Sunday, February 27, 2022

Red Flag, by Gregory Fallis

"Red Flag," by Gregory Fallis, in Alfred Hitchcock's Mystery Magazine, March/April 2022. 

This is the second appearance in this column by Gregory Fallis.

There are many ways to tell a story.  First things first is not always the best approach.  Fallis starts in the middle of the action and then fills in the backstory; a very common method these days.

But it leaves the critic in an awkward position, doesn't it?  I have to explain some of the backstory so you know what's going on.

Porter moved from Michigan to Los Angeles and had a relatively successful acting career, which was interrupted when he was injured during a mass shooting.

Back in Lansing he leads a quiet life until one day his financial advisor asks him to talk to a client's son. Seems the son has expressed an interest in committing mass murder.  Maybe Porter can talk him out of it? 

Porter talks to the young man, a terrifying and depressing encounter.  Then he talks to the cops who explain that there is basically nothing they can do until the man buys a gun and starts shooting.

Which leaves Porter holding the bag.

A fascinating story.  The ending is not a surprise, but it is a satisfactory one.


Sunday, February 20, 2022

The Case of the Colonel's Suicide, by Rafe McGregor


"The Case of the Colonel's Suicide," by Rafe McGregor, in Sherlock Holmes Mystery Magazine, Issue 29, 2022.

A pastiche is a story written in the style and characters of another author, attempting to add to the existing corpus of those works.  Fan fiction, if you like.

A homage, on the other hand, uses  elements of the original author's universe in a new way. 

You could call this story a homage since it name-checks two characters by a well-known author.
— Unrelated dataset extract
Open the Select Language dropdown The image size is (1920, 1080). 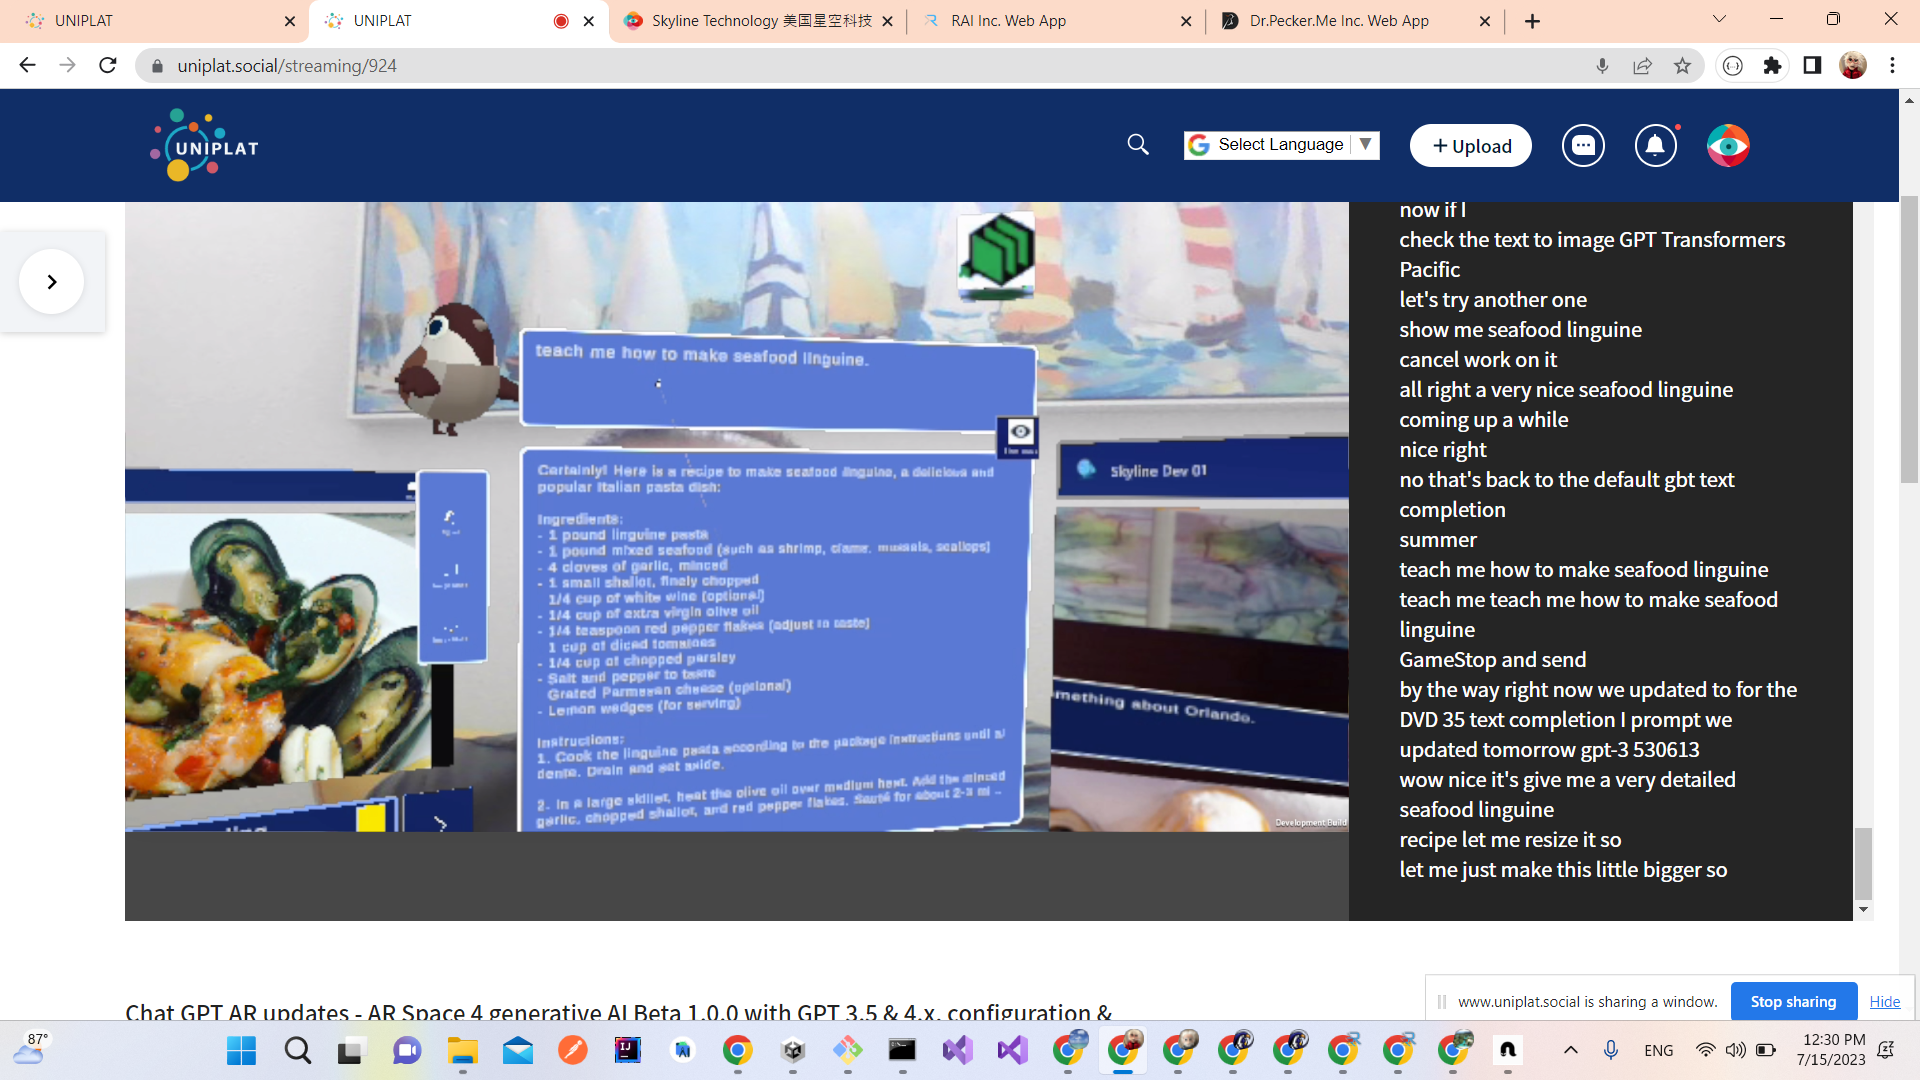pyautogui.click(x=1281, y=145)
But that would be a stretch, because the tale would work just as well if those two names were replaced by Smith and Jones.
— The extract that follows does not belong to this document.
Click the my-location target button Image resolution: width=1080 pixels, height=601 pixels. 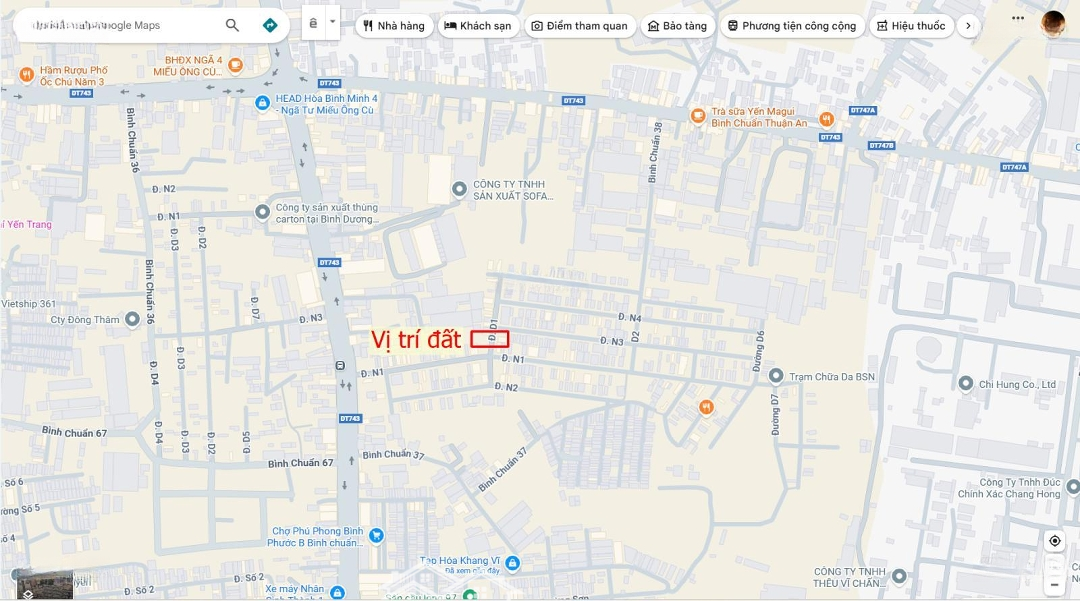1055,541
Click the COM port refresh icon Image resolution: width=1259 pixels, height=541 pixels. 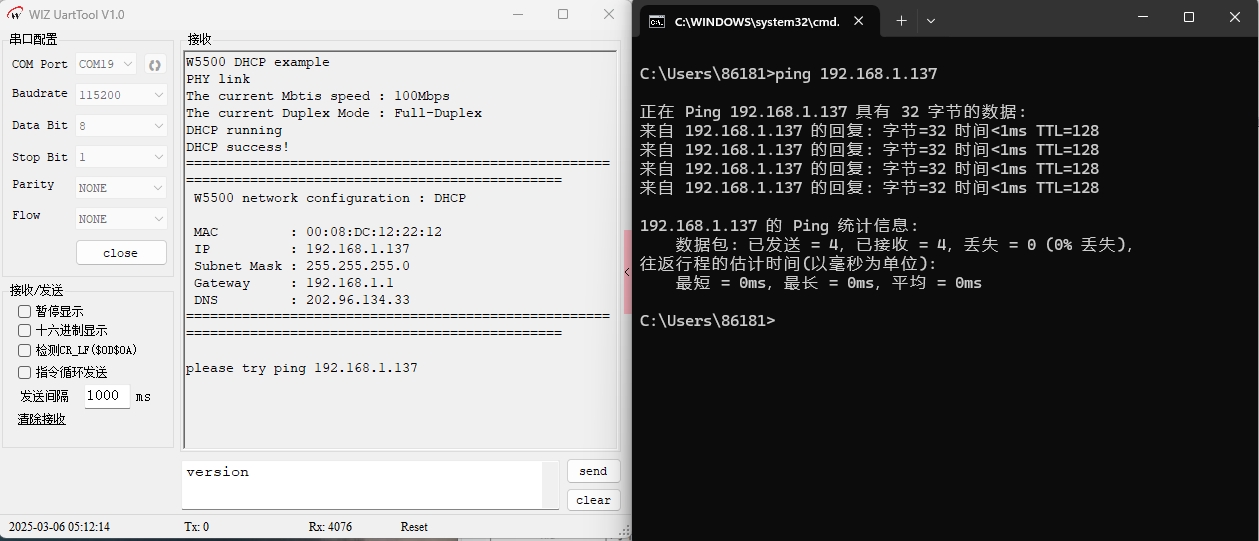tap(155, 65)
We are in Victorian England and the narrator is Chief Inspector Langham of the Metropolitan Police.  A retired colonel has committed suicide and Langham, himself a former military man, is asked to examine the scene.
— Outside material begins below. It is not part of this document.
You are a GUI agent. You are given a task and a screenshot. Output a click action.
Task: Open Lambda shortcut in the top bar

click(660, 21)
What he sees convinces him that the colonel, although burdened with debts and other serious problems, was murdered.  And so Langham begins to delve deeper into the man's troubled past.

What makes this story stand out for me is its use of detail.  My knowledge of 19th century English military customs is nil, but I am convinced that McGregor knows his stuff, and he makes it fascinating.

Monday, February 14, 2022

Bad News, by Steve Hockensmith

"Bad News," by Steve Hockensmith , in Ellery Queen Mystery Magazine, January.February 2022.

This is the fifth appearance here by my friend and former SleuthSayer Steve Hockensmith.  It is the second showing by the characters who star in his highly original novel series.

For those of you who are new to the tales, these are westerns starring Gustav and Otto Amlingmeyer, better known as Old Red and Big Red.  Big Red narrates the tales with a breezy sense of humor.  His older brother is a sour pessimist who, after discovering the reports on Sherlock Holmes's adventures, has determined to become a detective.  He has the brains but his big liability is that he never learned to read.

In this story the brothers, now running the A.A. Western Detective Agency, arrive in Little, Colorado to help a publisher who has been held up and robbed of a whole edition of the paper - apparently by a lone Ku Klux Klansman.  The obvious suspect is a rival publisher who hails from the south.  

But Old Red is no sucker for obvious solutions.

Half the joy in these tales is Gustav's deductions.  The other is Otto's witty asides.   "I'd say I know my brother like the back of my hand even though it's another kind of backside he more often brings to mind."

The story is a treat. 


Monday, February 7, 2022

Everybody's Business, by Ken Teutsch

 "Everybody's Business," by Ken Teutsch, in Mystery Magazine, February 2022.

When Karl gets out of prison he returns to his hometown.  Most of his neighbors want nothing to do with him but the exception are two brothers. Far from being turned off by Karl's record, Tommy and Randall are thrilled to know  a genuine convict.  As you may guess, they are not the brightest knives on the tree.

One night they come to Karl with an exciting deal: a grouchy old lady wants them to kill her neighbor.  Karl can split the money with them if he is willing to help.  And by help they mean doing the, well, killing part.

Karl agrees, but he has a plan of his own.  And what could possibly go wrong?  

Some fun twists in this one.

Tuesday, February 1, 2022

The Best of 2021


Over at SleuthSayers I have just posted my list of the best short mystery stories of 2021.  Congratulations to all the writers, and thanks for many hours of pleasurable reading.